The SEN System in England
The definition of SEN in England is contained in the Special Educational Needs and Disability Code of Practice: 0 to 25 Years (hereafter, SEND Code of Practice; DFE, 2015b). In the English system, “a pupil has SEN where their difficulty or disability calls for special educational provision, namely provision different from or additional to that normally available to pupils of the same age” and a child has a learning difficulty or disability if he or she has a significantly greater difficulty in learning than the majority of others of the same age, or has a disability which prevents or hinders him or her from making use of educational facilities of a kind generally provided for others of the same age in mainstream schools. (DFE, 2015b, p. 15)

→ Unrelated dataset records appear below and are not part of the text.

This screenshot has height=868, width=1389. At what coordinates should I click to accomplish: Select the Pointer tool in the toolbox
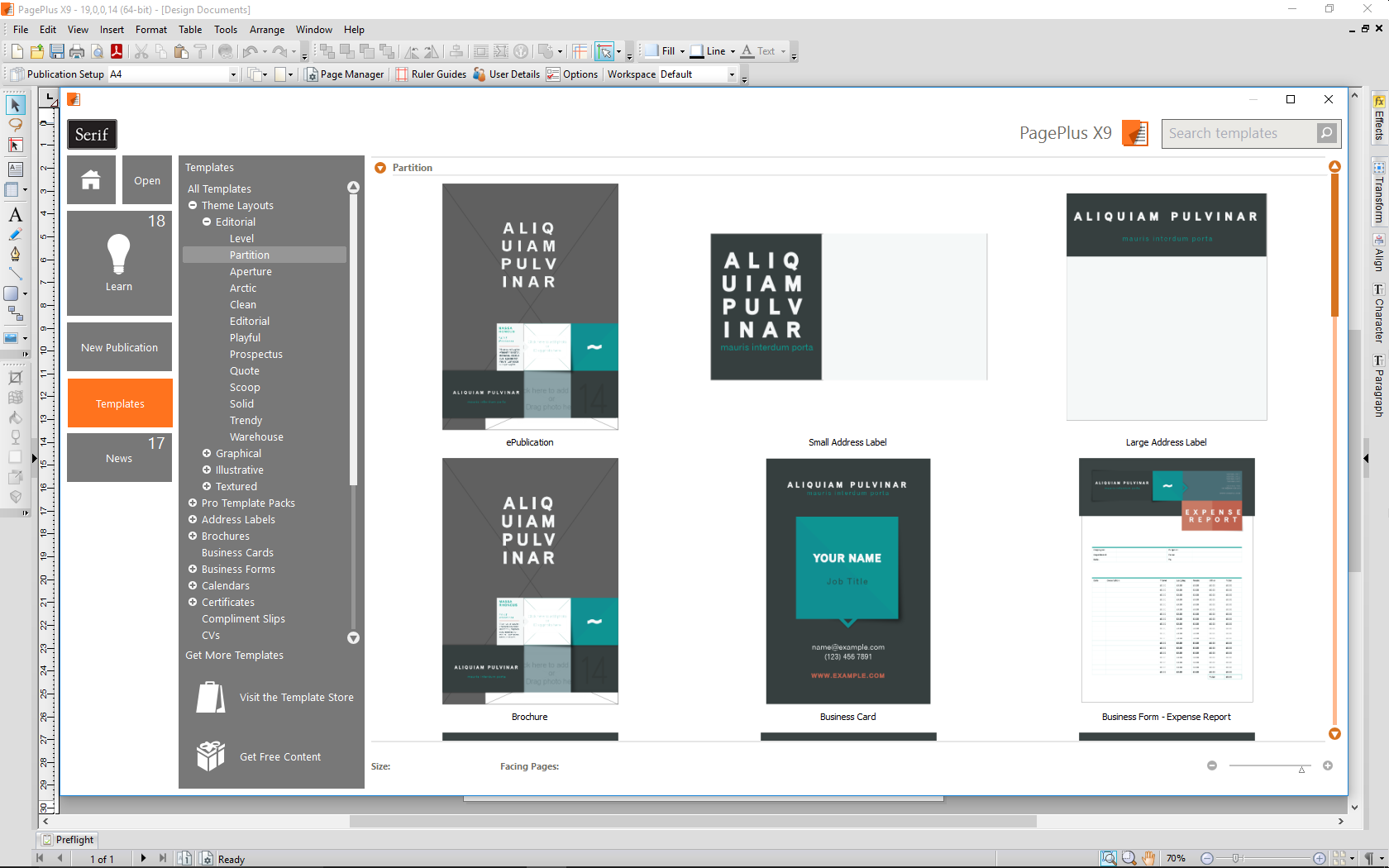pos(15,105)
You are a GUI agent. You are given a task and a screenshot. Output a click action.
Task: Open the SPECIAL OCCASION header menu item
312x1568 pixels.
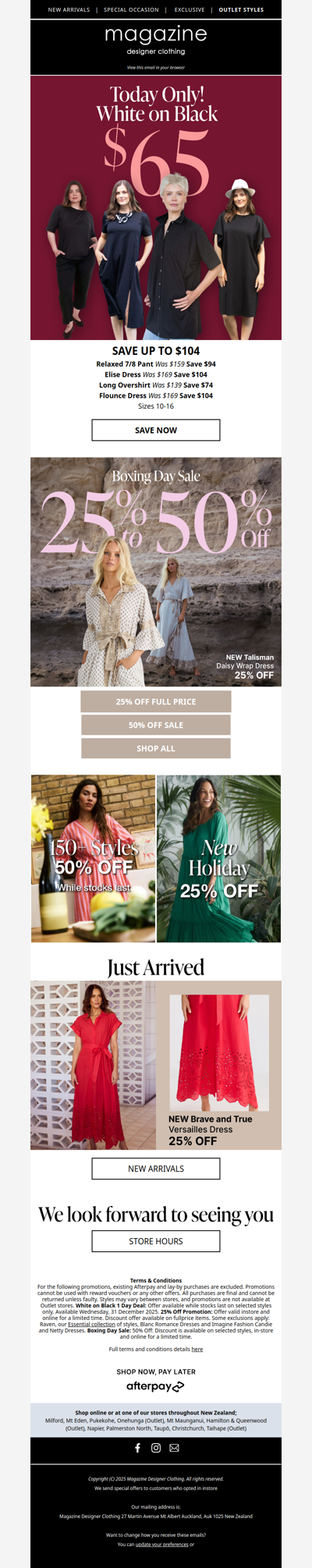[131, 10]
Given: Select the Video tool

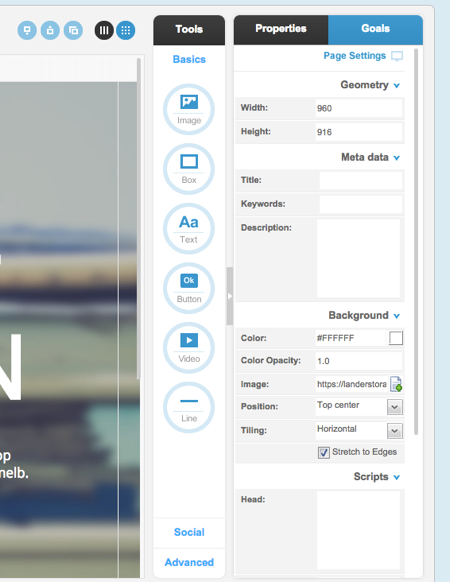Looking at the screenshot, I should 189,348.
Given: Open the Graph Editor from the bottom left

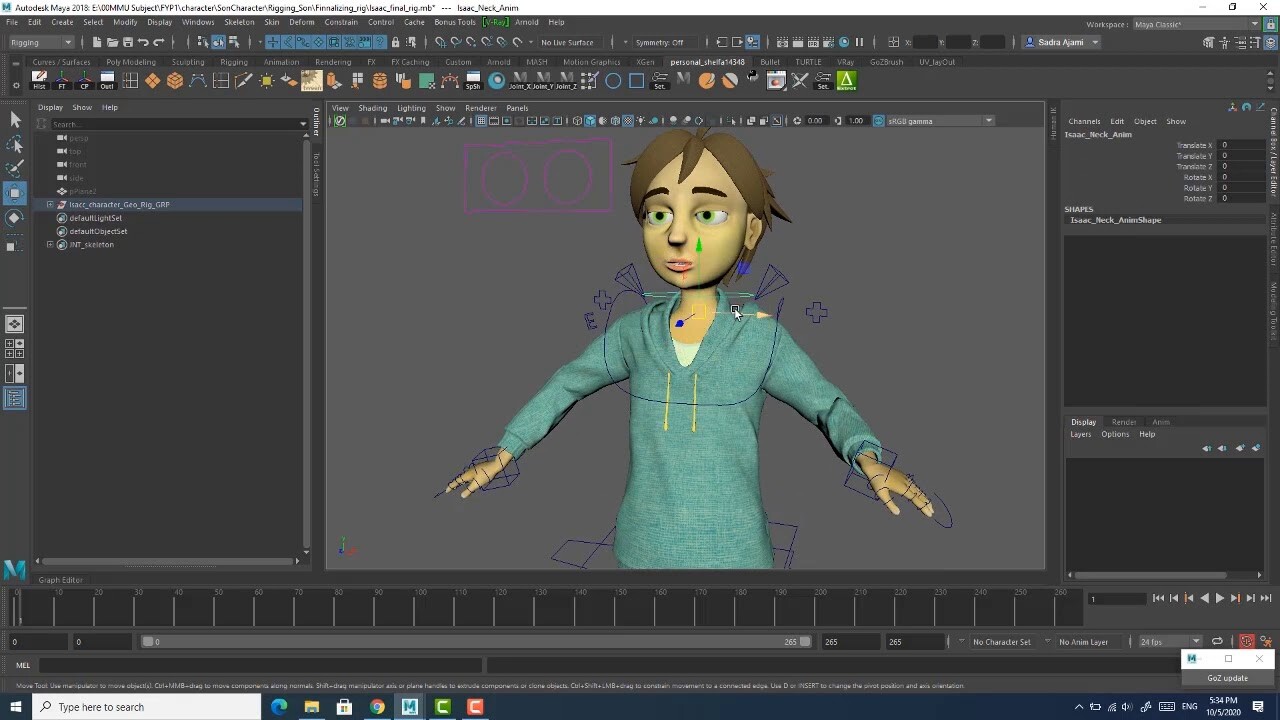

The first definition is norm-referenced to the achievements of other children more generally, but the second definition is relative to “the facilities normally available.” A pupil can have SEN, for example, for social, emotional, or mental health difficulties (SEMH), at any level of academic achievement.
There are currently two levels of intensity of identified SEN. It is intended that the majority of pupils with SEN will have their needs met through mainstream education from within school resources. This level, called SEN support, accounts for around 81% of all pupils with identified SEN (13% of the total school population). At a higher level, around 19% of pupils with SEN (around 3% of all pupils ages 5 to 16 in England) have a formal education and health care plan. This means a legal document is in place that sets out the child’s needs and the extra help they should receive, and these are resourced by the local authority, whether in mainstream school or in specialist provision. Both groups of pupils receive provision that is “additional to or different from that made generally for others of the same age, and which goes beyond the differentiated approaches and learning arrangements normally provided as part of high quality, personalized teaching” (DFE, 2015b, p. 94). We therefore combine these two groups in our analyses.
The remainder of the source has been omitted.